Mütter von Kindern mit Behinderung, die für ihr Kind eine inklusive Beschulung in einer Regelschule erreicht haben oder diese anstreben, treffen sich regelmäßig zum Frühstück mit Katja Wangler (Mitte). ©Cristiane Agüera Oliver

Wenn jeder Mensch mit und ohne Behinderung überall dabei sein kann, dann nennt man das eine gelungene Inklusion. In einer Serie beleuchten wir die Inklusion im Kinzigtal – wo sie gelingt und wo es noch hapert. Heute: Wir treffen uns mit Eltern von »Inklusionskindern«. 

Die Stimmung am gedeckten Frühstückstisch der Elterngruppe »Jule« ist ausgelassen. Regelmäßig treffen sich hier – auf Initiative von Club 82 und Lebenshilfe – einige Eltern, um Erfahrungen auszutauschen oder einfach nur um über dies und jenes zu plaudern. Über ihre Kinder haben sie zusammengefunden, denn die haben alle eins gemeinsam: Sie sind behindert. Während der regelmäßigen Treffen oder der vierteljährlichen Familiensonntage gibt es vielfältige Möglichkeiten, sich auszutauschen, egal, ob für das eigene Kind der inklusive Weg oder der Besuch einer Sonderschule gewählt wurde. Hier erfahren sie gegenseitige Unterstützung.
Heute kommen die Eltern zu Wort, die eine inklusive Beschulung ihres Kindes wollten oder zukünftig anstreben. Auch wenn es das Gesetz (siehe Stichwort) ermöglicht, ist es keine Selbstverständlichkeit, dass Kinder mit einer Behinderung eine Regelschule besuchen können. »Da müssen viele Hürden durchlaufen werden, vieles wird infrage gestellt«, sagt Katja Wangler aus Hausach. Ihr elfjähriger Sohn Lorenzo hat das Down-Syndrom und besucht die fünfte Klasse der Gemeinschaftsschule in Hausach. 
Auch Angela Kopp-Dorer hat einen Sohn, der trotz Behinderung die Regelschule durchlief. Der körperlich behinderte junge Erwachsene besuchte wegen seinem Ehlers-Danlos-Syndrom, einer Bindegewebsschwäche, den Carl-Sandhaas-Kindergarten, ging in die Fischerbacher Grund- und in die Mühlenbacher Hauptschule. Seinen Abschluss machte er an der Werkrealschule in Hausach. Alles Regelschulen. 

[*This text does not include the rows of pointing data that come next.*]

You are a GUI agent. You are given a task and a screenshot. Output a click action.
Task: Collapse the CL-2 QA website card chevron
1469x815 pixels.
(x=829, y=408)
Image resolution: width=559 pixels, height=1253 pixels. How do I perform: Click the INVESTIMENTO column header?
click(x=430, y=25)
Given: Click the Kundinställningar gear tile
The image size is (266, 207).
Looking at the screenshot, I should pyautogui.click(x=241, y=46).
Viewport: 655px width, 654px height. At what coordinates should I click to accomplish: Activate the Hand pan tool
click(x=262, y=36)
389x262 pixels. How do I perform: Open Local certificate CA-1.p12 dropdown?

»Ohne Beratung kommt man bei diesem Dschungel nicht durch«

Beide, Wangler und Kopp-Dorer, mussten für die inklusive Beschulung ihrer Kinder noch selbst kämpfen. Damals gab es das Schulgesetz zur Inklusion noch nicht. Seit dem vergangenen Schuljahr ist das Gesetz verabschiedet, trotzdem ist für die Eltern noch immer einiges zu bewältigen.

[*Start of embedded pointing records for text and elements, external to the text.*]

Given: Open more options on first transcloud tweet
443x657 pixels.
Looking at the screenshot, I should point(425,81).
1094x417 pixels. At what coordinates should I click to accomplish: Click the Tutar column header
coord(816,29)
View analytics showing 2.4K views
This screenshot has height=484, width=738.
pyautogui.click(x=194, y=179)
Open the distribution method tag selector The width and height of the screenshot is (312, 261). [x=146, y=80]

»Ohne Ahnung oder Beratung kommt man durch diesen Dschungel nicht durch«, berichtet Katrin Ukat, Mutter von Erstklässler und »Down-Kind« Marlin (über ihn berichteten wir am Mittwoch). Die Hausacher Familie hat sich Unterstützung geholt, »um bei dem ganzen formellen Papierkram überhaupt durchzublicken«. 
Das System sei undurchsichtig und für den Laien schwierig, kritisiert eine der Mütter. Und klar sei leider auch, »wenn eine Schule das nicht will, hat man kaum eine Chance«. Diesbezüglich hatten die Familien in der Runde allesamt Glück, von Seiten der Schulen gab es keine Probleme: »Unsere Schulen stehen dahinter«, betonten sie.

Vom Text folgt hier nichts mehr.